Faecalibacterium prausnitzii bacteria, illustration
Credit: Kateryna Kon/Science Photo Library/Getty Images

Researchers at Washington University School of Medicine have found in a mouse study that a strain of the gut bacteria Ruminococcus gnavus can help enhance the effectiveness of cancer immunotherapy. The research, published in Science, points to the potential of using R. gnavus as a probiotic agent to improve the response to anti-PD-1 immunotherapy.

“The microbiome plays an important role in mobilizing the body’s immune system to attack cancer cells,” said senior author Marco Colonna, MD, a pathology professor at WashU. “Our findings shine a light on one bacterial species in the intestine that helps an immunotherapy drug eliminate tumors in mice. Identifying such microbial partners is an important step in developing probiotics to help improve the effectiveness of immunotherapy drugs and benefit more cancer patients.”

The new findings spring from earlier research by Colonna, postdoc researcher Martina Molgor, PhD, and their colleague Robert D. Schreiber, PhD, professor of pathology and immunology at Washington University School of Medicine, in which they were able to completely eliminate sarcoma tumors in mouse models.

Their approach had two pieces: the inhibition of the protein called Triggering Receptor Expressed in Myeloid Cells 2 TREM2, which is produced by macrophages to stop T cells from attacking the tumor; they then showed that the anti-PD-1 immunotherapy was more effective at attacking tumors when TREM2 was blocked. In short, they showed that TREM2 plays a role in reducing the efficacy of the immunotherapy.

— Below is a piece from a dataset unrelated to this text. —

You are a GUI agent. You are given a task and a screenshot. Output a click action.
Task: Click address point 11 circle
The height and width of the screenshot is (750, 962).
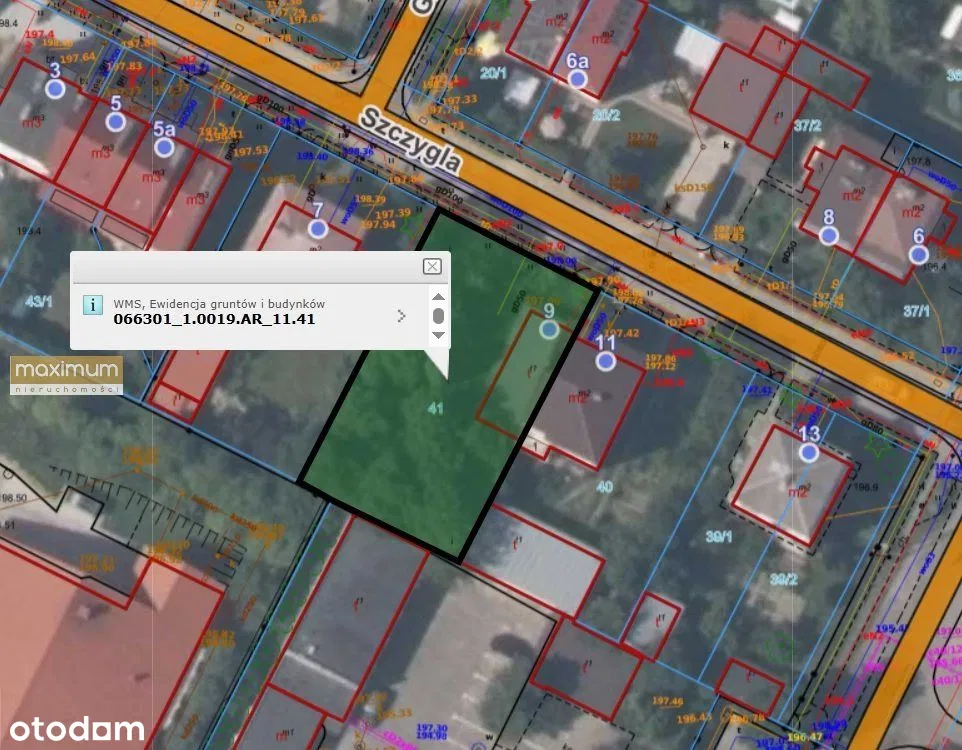pos(606,361)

But the link to the bacteria in the gut microbiome came about due to a measure of serendipity. During an experiment that later informed the new research, the team found that TREM2 mice exhibited the same beneficial response to immunotherapy when they were housed with mice lacking the protein. Typically, mice were separated before treating them with the inhibitor, but had not been in this case.

Since mice that live together share microbes with each other, the investigators surmised that the TREM2 mice could have shown the same response to the anti-PD-1 therapy due to sharing a similar gut bacteria. With this hypothesis, the investigators, with additional collaborators including postdoc Blanda Di Luccia, PhD, who is co-first author of the study studied intestinal microbes of mice that had been successfully treated with the immunotherapy. As a result, they identified R. gnavus as a protein that showed expansion in the microbiome in responding mice, versus a lack of the same microbes in non-responding mice.

This closed the circle on data that has shown patients with R. gnavus resident in their gut microbiome have responded well to cancer immunotherapy. Clinical trials of fecal transplants of people with the bacteria have been shown to help unresponsive patients better respond to immunotherapy.

To confirm these effects, the researcher orally introduced R. gnavus to mice then treated them with the anti-PD-1 treatment. Doing this showed that the tumors of the mice shrank and this was even the case when TREM2 was present showing it hindered TREM2’s dampening effect on the immune system.

“Gavage of wild-type mice with R. gnavus enhanced anti–PD-1–mediated tumor elimination, recapitulating the effect occurring in the absence of TREM2,” the investigators wrote. “A proinflammatory intestinal environment coincided with expansion, increased circulation, and migration of TNF-producing CD4+ T cells to the tumor bed. Thus, TREM2 remotely controls anti–PD-1 immune checkpoint blockade through modulation of the intestinal immune environment and microbiota, with R. gnavus emerging as a potential probiotic agent for increasing responsiveness to anti-PD-1.”

Next steps for continuing research include working to understand the mechanisms that allow R. gnavus to assist in tumor rejection. The hope is that this could reveal novel methods of boosting immune response to cancer which could point to dietary approaches that may produce immune-activating metabolites.